= Information shown =
╭──

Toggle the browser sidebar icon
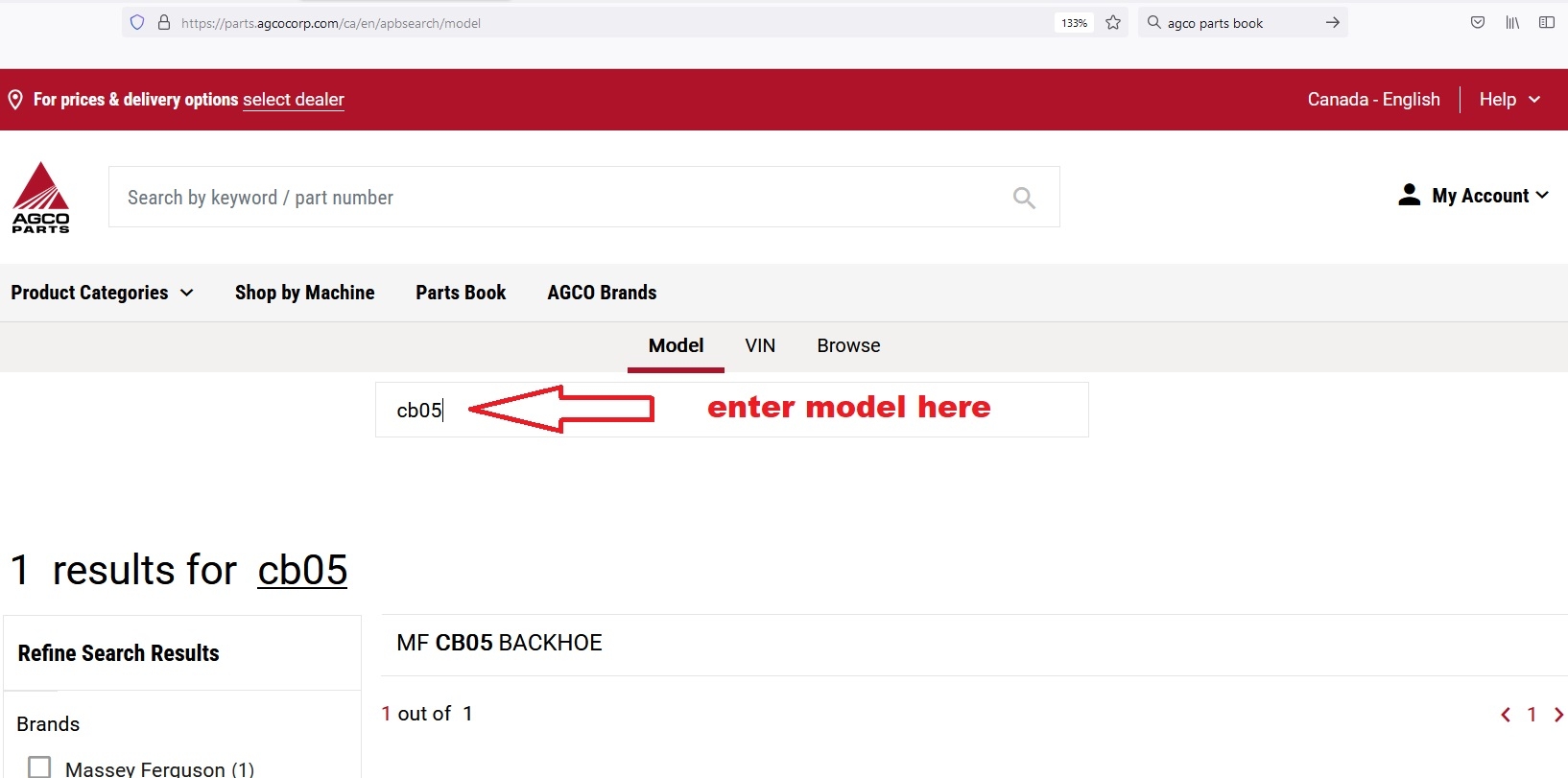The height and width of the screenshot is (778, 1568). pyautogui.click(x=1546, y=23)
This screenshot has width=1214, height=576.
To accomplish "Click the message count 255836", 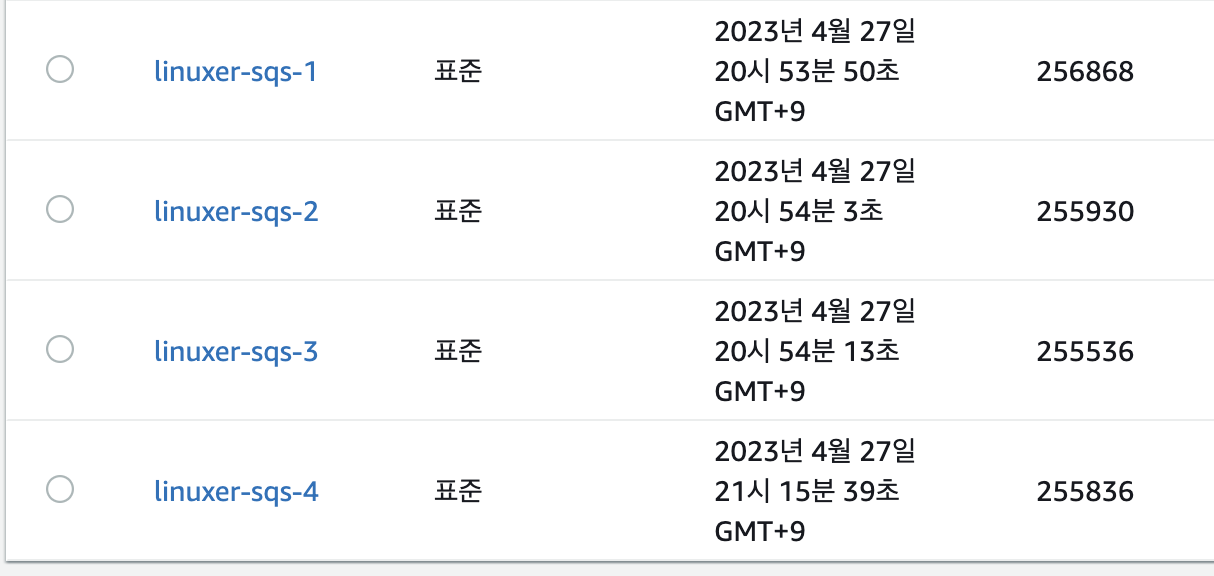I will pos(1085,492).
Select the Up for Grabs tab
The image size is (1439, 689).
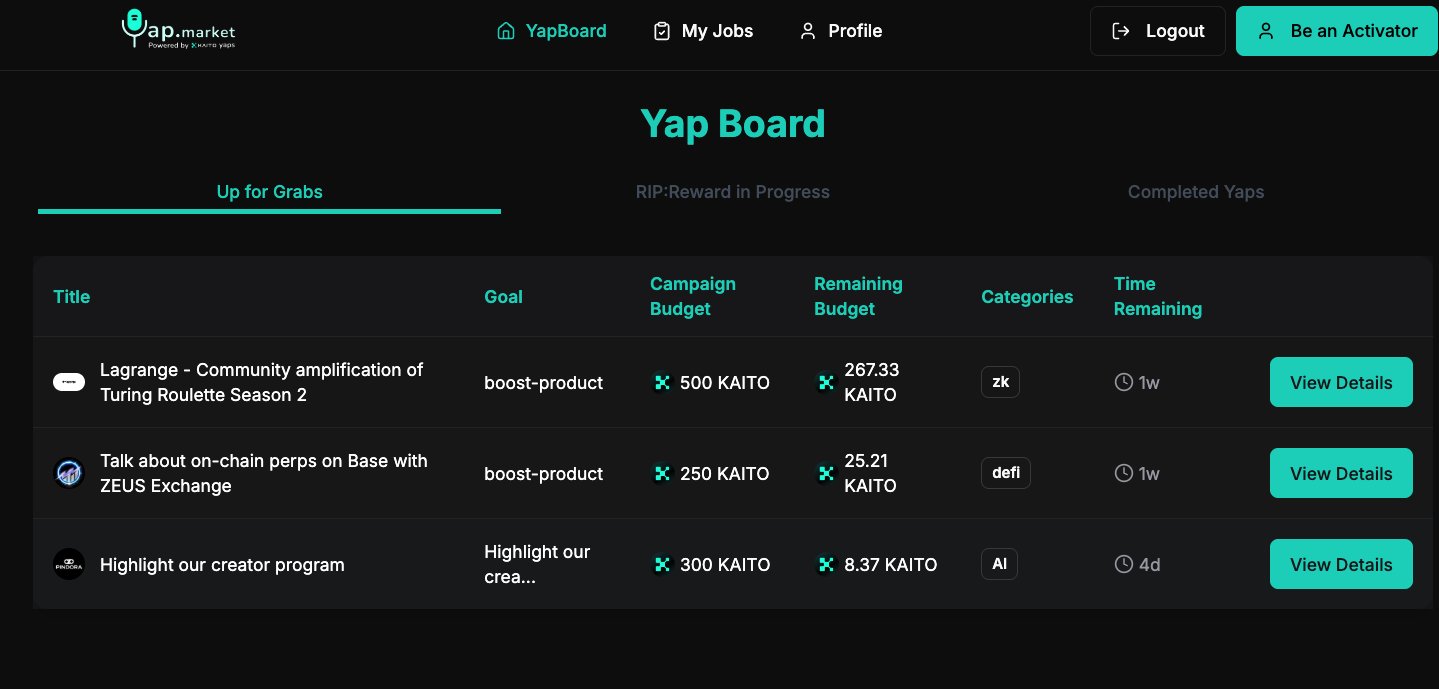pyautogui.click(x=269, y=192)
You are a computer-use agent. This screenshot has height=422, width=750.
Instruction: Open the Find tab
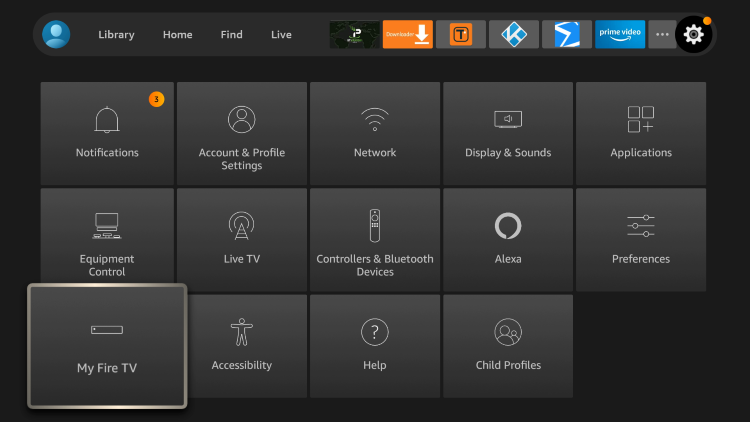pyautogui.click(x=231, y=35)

╰──
╭──

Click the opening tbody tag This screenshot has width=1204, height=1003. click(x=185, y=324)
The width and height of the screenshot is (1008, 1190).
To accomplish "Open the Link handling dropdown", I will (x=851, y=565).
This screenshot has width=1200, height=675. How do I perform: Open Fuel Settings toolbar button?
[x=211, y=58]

╰──
╭──

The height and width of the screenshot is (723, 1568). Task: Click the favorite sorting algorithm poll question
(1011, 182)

╰──

= Stated problem =
Reproduce the entries starting at the line that contains "The width and" and ending at the line that contains "[x=211, y=58]", including both of those lines.

= Written response =
The width and height of the screenshot is (1008, 1190).
To accomplish "Open the Link handling dropdown", I will (x=851, y=565).
This screenshot has width=1200, height=675. How do I perform: Open Fuel Settings toolbar button?
[x=211, y=58]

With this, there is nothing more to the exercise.